Hey all, being the proud owner of a water loving chocolate lab, I'm in search of a water source for swimming! He's just 1 yr 1month old, but very well trained (thanks to me! LOL)

We do have an in ground pool, but it's not quite enough room for him to swim around and we don't want him in there 24/7 because he could scratch and damage the vinyl liner.

On Friday I took my little guy to the Stouffville Reservoir on a recommendation of a co-worker who lives there. Unfortunately most of the reservoir was surrounding by old arrowhead roots, and the only area for the dog to enter was close to the dam, so I limited his swim time (much to his disappointment)

I was told by another co-worker that I should goto the Vivian Forest, entering from either the top or bottom where McCowan ends. around Vivian Road.


Does anyone have any other suggestions?

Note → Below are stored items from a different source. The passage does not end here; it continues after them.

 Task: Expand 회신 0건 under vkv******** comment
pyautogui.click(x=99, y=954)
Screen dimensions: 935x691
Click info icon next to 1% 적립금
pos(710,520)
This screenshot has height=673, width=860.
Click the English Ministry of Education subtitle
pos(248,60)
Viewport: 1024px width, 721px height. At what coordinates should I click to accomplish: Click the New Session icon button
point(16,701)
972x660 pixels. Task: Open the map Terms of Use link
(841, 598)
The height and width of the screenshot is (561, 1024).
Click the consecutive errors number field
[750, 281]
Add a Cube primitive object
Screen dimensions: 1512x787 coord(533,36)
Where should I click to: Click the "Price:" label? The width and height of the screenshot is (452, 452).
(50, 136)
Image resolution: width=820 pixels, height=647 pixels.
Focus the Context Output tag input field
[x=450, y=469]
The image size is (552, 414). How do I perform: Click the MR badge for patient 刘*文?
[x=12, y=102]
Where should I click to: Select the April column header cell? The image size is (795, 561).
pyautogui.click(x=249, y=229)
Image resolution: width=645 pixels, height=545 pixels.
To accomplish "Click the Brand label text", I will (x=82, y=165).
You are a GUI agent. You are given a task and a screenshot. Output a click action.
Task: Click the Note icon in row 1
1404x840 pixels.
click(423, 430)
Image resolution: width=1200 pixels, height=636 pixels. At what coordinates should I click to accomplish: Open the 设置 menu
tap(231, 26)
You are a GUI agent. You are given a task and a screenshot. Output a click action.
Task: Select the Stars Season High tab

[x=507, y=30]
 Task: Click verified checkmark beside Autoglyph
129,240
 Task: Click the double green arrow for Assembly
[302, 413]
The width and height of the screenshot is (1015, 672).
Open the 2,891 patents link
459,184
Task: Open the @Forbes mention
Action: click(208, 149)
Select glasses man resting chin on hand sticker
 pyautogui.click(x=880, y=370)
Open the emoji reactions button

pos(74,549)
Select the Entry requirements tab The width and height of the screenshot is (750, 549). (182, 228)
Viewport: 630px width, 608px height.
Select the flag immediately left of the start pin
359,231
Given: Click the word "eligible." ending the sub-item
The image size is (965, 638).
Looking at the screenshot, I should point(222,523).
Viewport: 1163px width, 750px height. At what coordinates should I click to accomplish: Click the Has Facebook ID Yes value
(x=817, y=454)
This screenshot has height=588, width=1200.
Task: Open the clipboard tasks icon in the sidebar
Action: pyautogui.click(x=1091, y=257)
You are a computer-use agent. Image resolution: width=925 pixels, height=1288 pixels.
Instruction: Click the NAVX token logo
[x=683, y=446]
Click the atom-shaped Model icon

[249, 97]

I don't want to goto the beaches in toronto because I want an area where I can let him off leash without worry of by-law. Or where it is very common for people to break that rule (so I can hide in the crowd lol)

This is just one of those times I consider buying a cottage before a house! lol


any suggestions are appreciated!


----------



## hojimoe (Mar 7, 2008)

went to the vivian forest today, Was absolutely fantastic, there is a larger pond that is naturally fed. And lots of streams. There must have been about 10 other Lab's out there when I got there, and most left shortly after and a few more showed up as I was leaving. Very popular spot for dog lovers. Just a heads up that there are horseback riders that also use the trails so be warned about dogs and horses if you're not sure of yours! I wish I took some pictures, but I was dripping sweat from the heat today up there for some reason...Might be going back tomorrow if it doesn't rain


----------



## Chris S (Dec 19, 2007)

There is a dog area at Cherry Beach (Lake Ontario), just to the west of the parking lot. Lots of swimming puppies - good for a hot day where you can't get away somewhere else.


----------



## hojimoe (Mar 7, 2008)

Chris S said:


> There is a dog area at Cherry Beach (Lake Ontario), just to the west of the parking lot. Lots of swimming puppies - good for a hot day where you can't get away somewhere else.


Yeah, I knew about the toronto lake ontario beaches, the problem is I don't prefer to go downtown because I live around bayview/401 so it's more of a pain to get downtown than it is to drive north.

also I worry about the threats for my dog with the constant attacks on dog areas with things put in water bowls, or in the sand.


----------